Changing a stack's acme_email triggers a new ACME account registration on the next issuance / renewal; the existing valid cert keeps serving until renewal.
The cluster-wide opt-out (acme_enabled: false) still wins — no automation block at all is emitted, regardless of per-stack emails.

Renewal threshold: CertMagic default (~1/3 of remaining validity). On failure, cert state in raft transitions renewing → failed with exponential backoff capped at 1 hour; existing cert continues to serve until expiry. An AuditEvent{type: certificate_failed} is recorded.

Custom CertMagic storage

The CertMagic Storage interface is implemented against raft, with an optional on-disk fallback cache rooted at $dataDir/ingress/cache (raft stays authoritative):

Store(key, value) — raft Apply (persisted under CertBlob{}), then a best-effort write-through to the disk cache.
Load(key) — read the in-memory typed store (kept in sync by watch); if raft has no copy, fall back to the disk cache.
Lock(name) / Unlock(name) — raft Apply with lessee + expiry.
Delete, Exists — raft Apply / local read, with the disk cache consulted (Exists) or cleared (Delete) to match.

All write paths (Store, Delete, Lock, Unlock) go through an apply-or-forward shim: a follower's raft Apply returns hraft.ErrNotLeader, which the shim catches and re-issues as an Internal.Submit RPC to the leader's gRPC address (resolved from state.Nodes). Cluster-wide single-acquisition is preserved by the existing CertLock FSM rules (LockTTL, lessee identity). Before this forwarding (issue #112), Caddy's tls maintenance loop would log node is not the leader - storage is probably misconfigured every ~10 minutes on every non-leader node.
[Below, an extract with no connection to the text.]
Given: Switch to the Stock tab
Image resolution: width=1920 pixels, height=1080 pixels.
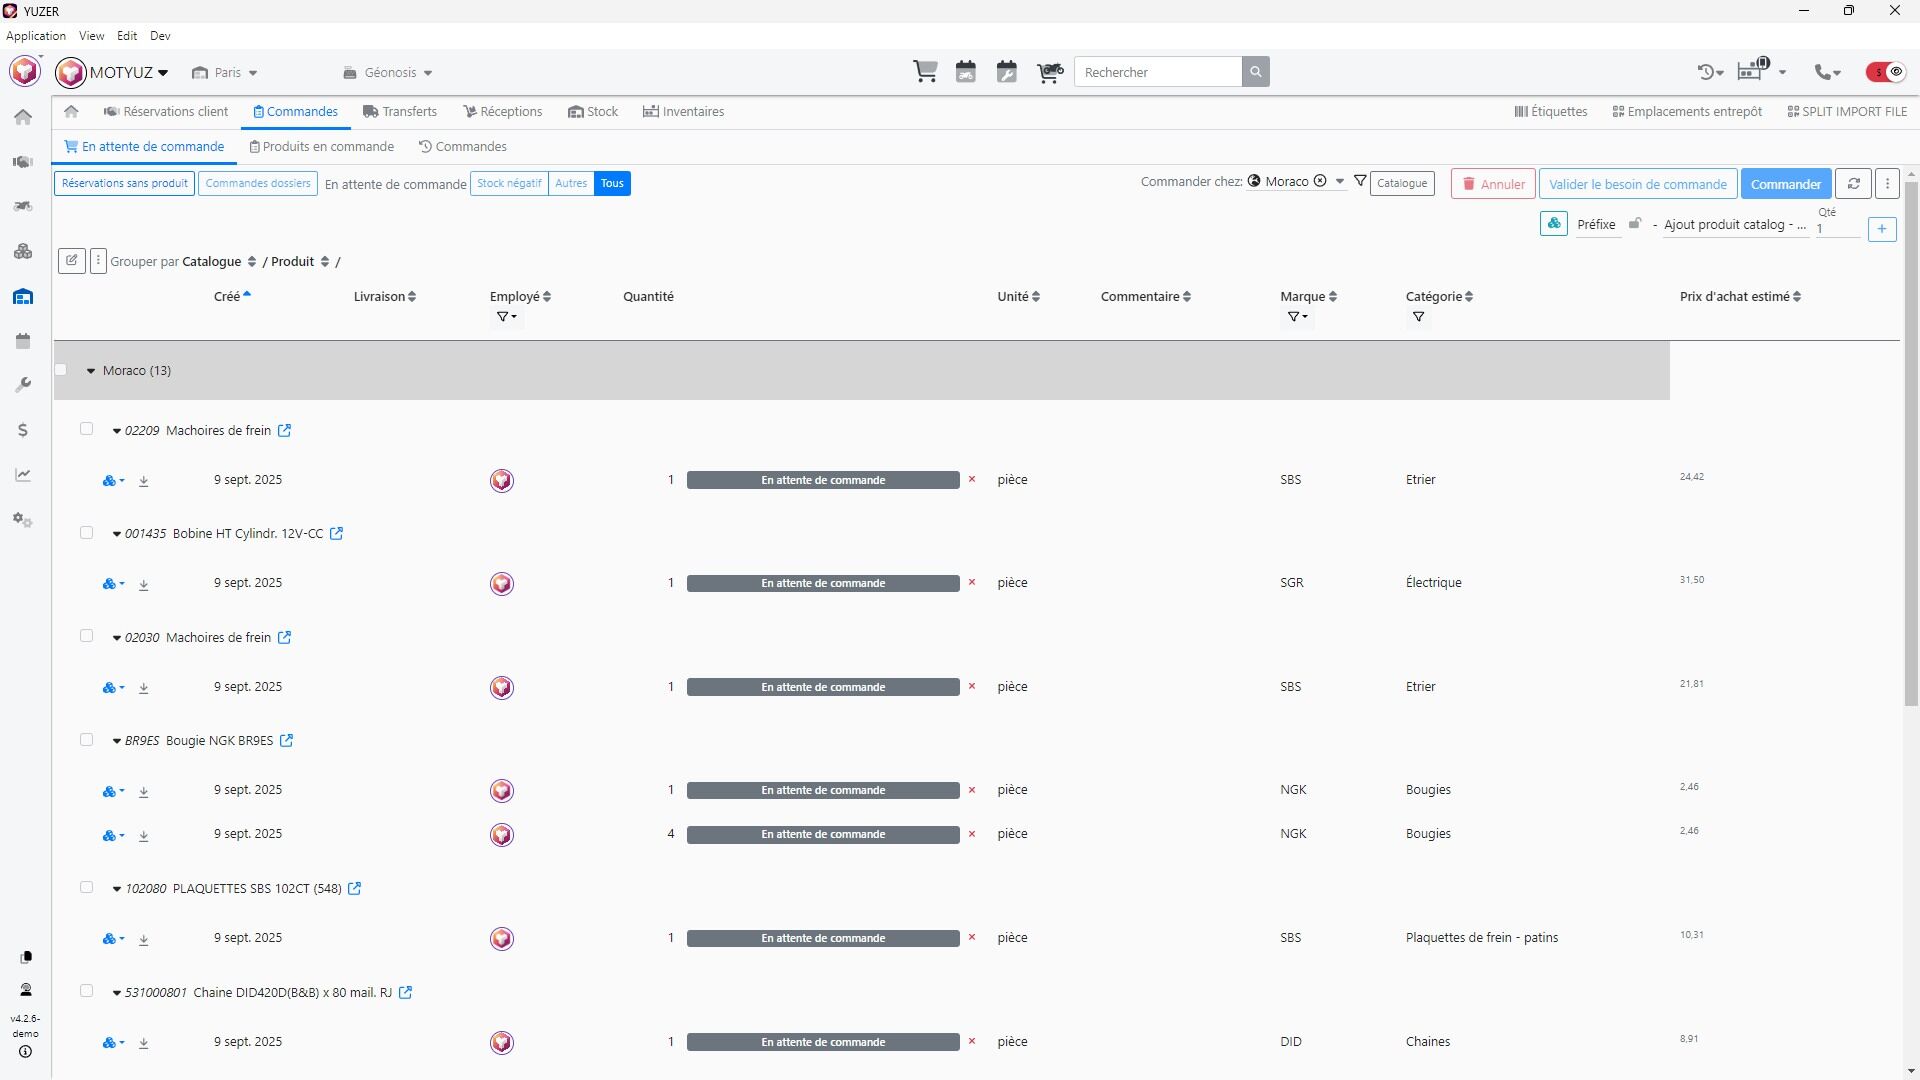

Read-repair from the disk cache (issue #65)

When Load finds a blob in the disk cache that raft does not have — for example raft state was wiped or the node reinstalled while the cert cache on disk survived — it re-seeds raft with that blob before returning it. This matters because a follower can only serve the replicated CertBlob (it cannot write raft, and it never reads another node's local disk cache): without the re-seed the leader would serve TLS from its disk cache while every follower failed. The Apply is a no-op on a follower (not leader); the leader's Load performs the repair, and once raft holds the blob the fallback branch is no longer taken.

This is what makes the spec promise hold — "any node accepts ingress for any declared domain" and "TLS private keys never leave the cluster" fall out naturally when raft is the storage layer.

Rebuild loop

A 200 ms debounced rebuild watches Routes, ReplicaObserved (for target services), Certs, and ChallengeTokens. On any change: recompute the Caddy config; if structurally identical to the running config, skip; else caddy.Load(new_config) — Caddy applies the diff and gracefully swaps listeners as needed.

Failure modes

No healthy upstream — Caddy returns HTTP 502 with the Server: jaco header. jaco status <dep>/<svc> reports the unreachable target.
TLS issuance failure — cert_state = pending; plaintext HTTP for the domain continues to serve; backoff capped at 1 h.
Cluster-wide ACME disabled — set acme_enabled: false in jacod.yaml; the rendered Caddy config carries no tls.automation block. Useful when you front the cluster with your own cert pipeline.

What's out of scope (and where to look instead)

Custom middleware (auth, rate limiting, header rewriting) — not in the closed routes schema. End-user auth is up to the service.
Wildcard / SAN certs — one domain per route entry; multi-domain via multiple entries.
Operator-supplied (non-ACME) certs — disable ACME and front with your own terminator instead.
WebSocket / HTTP/2 / HTTP/3 specifics beyond what Caddy enables by default.